Em relação aos impostos, não há como fugir, a quantia paga vai acompanhar o faturamento da loja. “No caso dos aluguéis, muitos comerciantes estão renegociando seus contratos, conseguindo descontos já que há uma grande oferta de pontos comerciais vagos”, comenta o assessor econômico da Federação do Comércio do Estado de São Paulo (FecomercioSP), Thiago Carvalho. Para ele, outro ponto importante que o empresário deve ficar atento é na tomada de empréstimos já que os juros estão altos e os bancos mais seletivos na concessão. “Mas neste momento de queda das vendas e juros elevados, acredito que a boa administração dos estoques torna-se uma variável-chave para a sobrevivência dos negócios. Afinal, quanto maior a taxa de juros, maior o custo de oportunidade de ter mercadorias paradas (em vez de dinheiro no banco, rendendo juros altos)”, diz.
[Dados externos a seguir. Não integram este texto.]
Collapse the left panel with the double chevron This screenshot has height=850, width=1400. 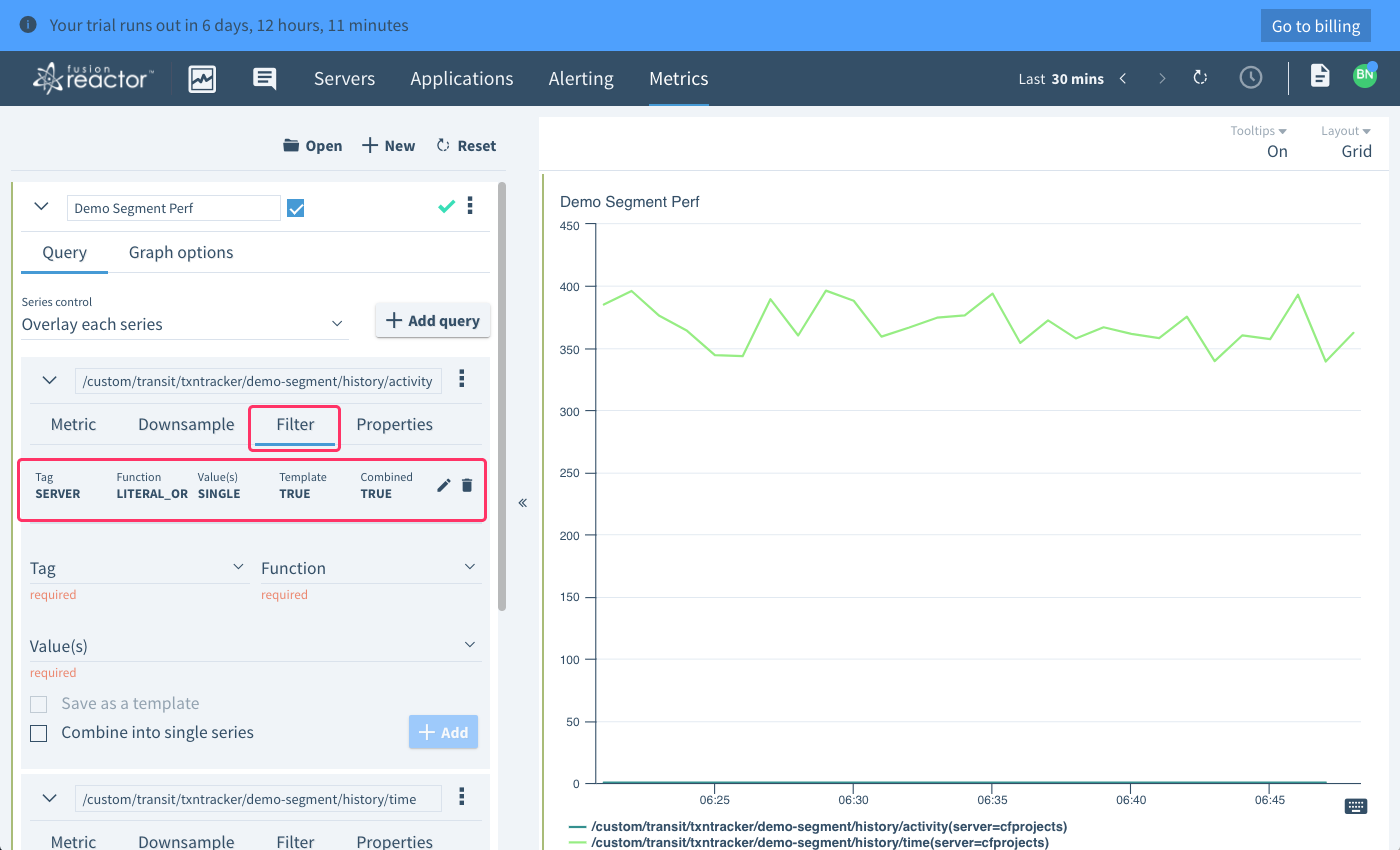tap(522, 503)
A FecomercioSP divulga mensalmente o Índice de Estoques (IE) que revela a percepção dos empresários do varejo em relação aos seus estoques, se é adequado ou se está abaixo ou acima do adequado. A última edição da pesquisa de estoques mostrou que a proporção de empresários da Região Metropolitana de São Paulo (RMSP) que notou o excesso de estoques nas prateleiras passou de 37,3% em agosto para 38,7% em setembro deste ano, o maior valor já registrado na série histórica, iniciada em junho de 2011.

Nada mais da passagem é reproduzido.